Смолев аж поперхнулся остывшим кофе, пролив его на скатерть и едва не загубив свою белоснежную сорочку.
– Я тебе скажу! – беззлобно погрозил он кулаком своей управляющей после того, как вытер губы и подбородок бумажной салфеткой. – С ума сошла? Доведете вы меня до инфаркта на пару с этим «Мегрэ»! Ты что, Антонидиса первый день знаешь? Старший инспектор, конечно, парень добросовестный, но увлекающийся и подверженный фантазиям. Он сначала арестует, потом будет искать доказательства. Знаем, уже проходили! А надо все делать наоборот. Поэтому будем помогать ему по мере сил.
– Да, я заметила, что он мало понимает в происходящем, – по-прежнему весело хихикнула Софья. – Русская душа для него – потемки! С Пушкиным – вы же слышали – было очень смешно. Он решил, что Пушкин – работник «Зодиака»! Странно, я думала, что все знают, кто такой Пушкин!
Генерал в свою очередь насмешливо хмыкнул и, выбив дробь пальцами по столешнице, спросил, лукаво блестя глазами:
– А ты, красна девица, получается, знаешь, кто такой Пушкин? И все-все про него знаешь?

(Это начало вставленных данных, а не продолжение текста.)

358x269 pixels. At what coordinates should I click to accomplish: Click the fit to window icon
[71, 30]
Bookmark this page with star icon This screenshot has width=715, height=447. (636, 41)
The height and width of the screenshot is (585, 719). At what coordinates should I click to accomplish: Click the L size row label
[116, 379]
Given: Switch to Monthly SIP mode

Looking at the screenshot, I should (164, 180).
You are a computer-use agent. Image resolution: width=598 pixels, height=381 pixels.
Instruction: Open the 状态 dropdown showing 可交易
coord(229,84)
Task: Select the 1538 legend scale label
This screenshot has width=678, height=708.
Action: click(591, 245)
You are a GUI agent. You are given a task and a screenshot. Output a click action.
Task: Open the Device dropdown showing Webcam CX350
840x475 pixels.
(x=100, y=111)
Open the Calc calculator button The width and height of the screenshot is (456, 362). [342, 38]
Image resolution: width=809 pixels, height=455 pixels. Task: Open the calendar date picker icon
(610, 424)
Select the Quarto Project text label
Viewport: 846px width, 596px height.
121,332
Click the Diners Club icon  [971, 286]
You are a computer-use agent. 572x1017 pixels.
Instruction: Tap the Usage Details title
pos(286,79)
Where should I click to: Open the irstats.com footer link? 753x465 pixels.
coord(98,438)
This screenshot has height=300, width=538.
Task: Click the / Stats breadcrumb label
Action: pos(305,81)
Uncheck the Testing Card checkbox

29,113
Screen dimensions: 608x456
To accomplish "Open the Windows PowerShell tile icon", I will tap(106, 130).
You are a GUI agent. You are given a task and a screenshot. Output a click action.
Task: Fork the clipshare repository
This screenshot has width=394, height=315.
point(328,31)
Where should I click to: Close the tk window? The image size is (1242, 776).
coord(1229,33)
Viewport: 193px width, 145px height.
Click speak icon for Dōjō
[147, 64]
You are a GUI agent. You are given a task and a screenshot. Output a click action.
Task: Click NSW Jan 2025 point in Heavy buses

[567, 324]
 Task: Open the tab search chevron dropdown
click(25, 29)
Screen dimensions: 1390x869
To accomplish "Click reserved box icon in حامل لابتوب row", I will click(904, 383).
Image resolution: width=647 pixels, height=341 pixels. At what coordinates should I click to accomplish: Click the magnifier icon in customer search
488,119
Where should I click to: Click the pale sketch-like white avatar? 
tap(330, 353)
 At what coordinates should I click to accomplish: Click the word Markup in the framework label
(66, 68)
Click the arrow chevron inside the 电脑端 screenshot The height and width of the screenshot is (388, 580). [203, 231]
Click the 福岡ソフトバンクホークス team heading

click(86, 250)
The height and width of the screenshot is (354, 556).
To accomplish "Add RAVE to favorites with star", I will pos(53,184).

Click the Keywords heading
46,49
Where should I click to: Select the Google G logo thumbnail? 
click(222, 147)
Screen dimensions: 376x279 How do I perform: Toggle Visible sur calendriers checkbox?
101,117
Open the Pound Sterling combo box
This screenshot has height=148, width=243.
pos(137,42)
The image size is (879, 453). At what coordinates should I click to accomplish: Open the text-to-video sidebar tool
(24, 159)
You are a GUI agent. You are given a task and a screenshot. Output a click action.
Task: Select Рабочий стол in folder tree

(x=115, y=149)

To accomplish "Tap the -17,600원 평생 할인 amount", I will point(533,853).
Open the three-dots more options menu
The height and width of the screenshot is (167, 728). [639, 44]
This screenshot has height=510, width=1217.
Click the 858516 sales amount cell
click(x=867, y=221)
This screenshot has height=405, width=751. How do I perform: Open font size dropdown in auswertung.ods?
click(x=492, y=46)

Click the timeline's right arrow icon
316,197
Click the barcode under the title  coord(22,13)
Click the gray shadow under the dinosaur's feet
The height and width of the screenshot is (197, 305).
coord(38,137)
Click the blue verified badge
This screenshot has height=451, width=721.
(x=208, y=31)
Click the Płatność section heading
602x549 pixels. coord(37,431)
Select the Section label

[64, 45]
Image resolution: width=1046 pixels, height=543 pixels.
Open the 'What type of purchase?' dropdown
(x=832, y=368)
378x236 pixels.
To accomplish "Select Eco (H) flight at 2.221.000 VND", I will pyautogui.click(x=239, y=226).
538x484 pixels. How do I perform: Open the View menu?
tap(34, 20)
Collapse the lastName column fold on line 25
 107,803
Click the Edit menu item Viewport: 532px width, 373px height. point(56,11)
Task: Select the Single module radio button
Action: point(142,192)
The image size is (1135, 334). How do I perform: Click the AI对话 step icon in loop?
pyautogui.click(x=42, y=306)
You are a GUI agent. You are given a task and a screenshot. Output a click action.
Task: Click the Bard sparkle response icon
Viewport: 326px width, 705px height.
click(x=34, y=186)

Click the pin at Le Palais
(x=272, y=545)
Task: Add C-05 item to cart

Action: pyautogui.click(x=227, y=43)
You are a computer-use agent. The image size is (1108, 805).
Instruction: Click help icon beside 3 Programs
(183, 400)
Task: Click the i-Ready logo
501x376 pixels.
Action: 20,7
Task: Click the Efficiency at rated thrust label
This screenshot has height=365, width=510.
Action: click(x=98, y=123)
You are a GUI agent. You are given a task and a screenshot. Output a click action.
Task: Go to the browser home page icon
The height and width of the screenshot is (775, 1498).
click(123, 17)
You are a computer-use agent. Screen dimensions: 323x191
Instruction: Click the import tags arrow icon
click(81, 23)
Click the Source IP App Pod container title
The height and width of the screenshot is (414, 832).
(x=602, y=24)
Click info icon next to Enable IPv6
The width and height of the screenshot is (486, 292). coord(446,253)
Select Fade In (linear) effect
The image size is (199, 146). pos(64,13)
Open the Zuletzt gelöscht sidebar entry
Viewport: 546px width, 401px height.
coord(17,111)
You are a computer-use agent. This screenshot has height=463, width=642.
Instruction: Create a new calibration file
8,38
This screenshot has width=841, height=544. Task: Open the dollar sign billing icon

– Дядя Витя, – несколько растерянно произнесла управляющая, – конечно, знаю! Великий русский поэт и писатель, друг декабристов, погиб на дуэли с Дантесом, защищая честь жены… И про жизнь с Натали, и про ссылку на Кавказ и в Михайловское. И про любовь к Анне Керн, как можно этого не знать?! Пушкин – это наше все! Его в школе проходят еще в начальных классах! «У Лукоморья дуб зеленый, златая цепь на дубе том…» Потом, я же из Питера! Я на Богатырский проспект к бабушке ездила в гости каждые выходные, там до места дуэли на Черной речке пешком три минуты!
Генерал подмигнул Смолеву. Тот улыбнулся, он уже понял. Генерал сейчас удивит Рыжую. Но это всего лишь эмоциональная разрядка после прослушивания записей. Где черти носят Антонидиса? Уже должен был появиться, теперь им точно есть что обсудить.
– А что, девочка, если я тебе скажу, что Александр Сергеевич Пушкин вовсе не был убит на дуэли Жоржем Дантесом, своим близким другом и родственником? Что, если «дуэли» никакой вовсе не было, а была инсценировка? Что, если он прожил жизнь долгую, творческую, написав еще массу гениальных произведений, пусть и не в России, а в другой стране, и не на русском, а на другом – практически родном для себя – французском языке? И звали его после «дуэли» и «липовых» похорон уже не Александр Пушкин, а Александр Дюма? И знаменитые «Три мушкетера», «Граф Монте-Кристо», «Графиня де Монсоро», «Сорок пять» и еще сто тысяч страниц гениальных произведений написал именно он, Пушкин Александр Сергеевич? А? Как тебе такой поворот? Что молчишь?
В гостиной повисла немая пауза. Совершенно ошеломленная Софья переводила изумленный взгляд с широко улыбавшегося генерала на своего патрона – хозяина виллы, который тоже улыбался, но самыми краешками губ.
– Дядя Саша, – произнесла она наконец умоляюще, – это шутка такая, да? Вы же оба не всерьез?
– Понимаешь, Рыжая, – сказал Смолев задумчиво. – В истории есть такие моменты, когда слишком большое количество совпадений дает возможность выдвигать гипотезы, порой совсем фантастические… И иногда все совсем не так, как кажется на первый взгляд.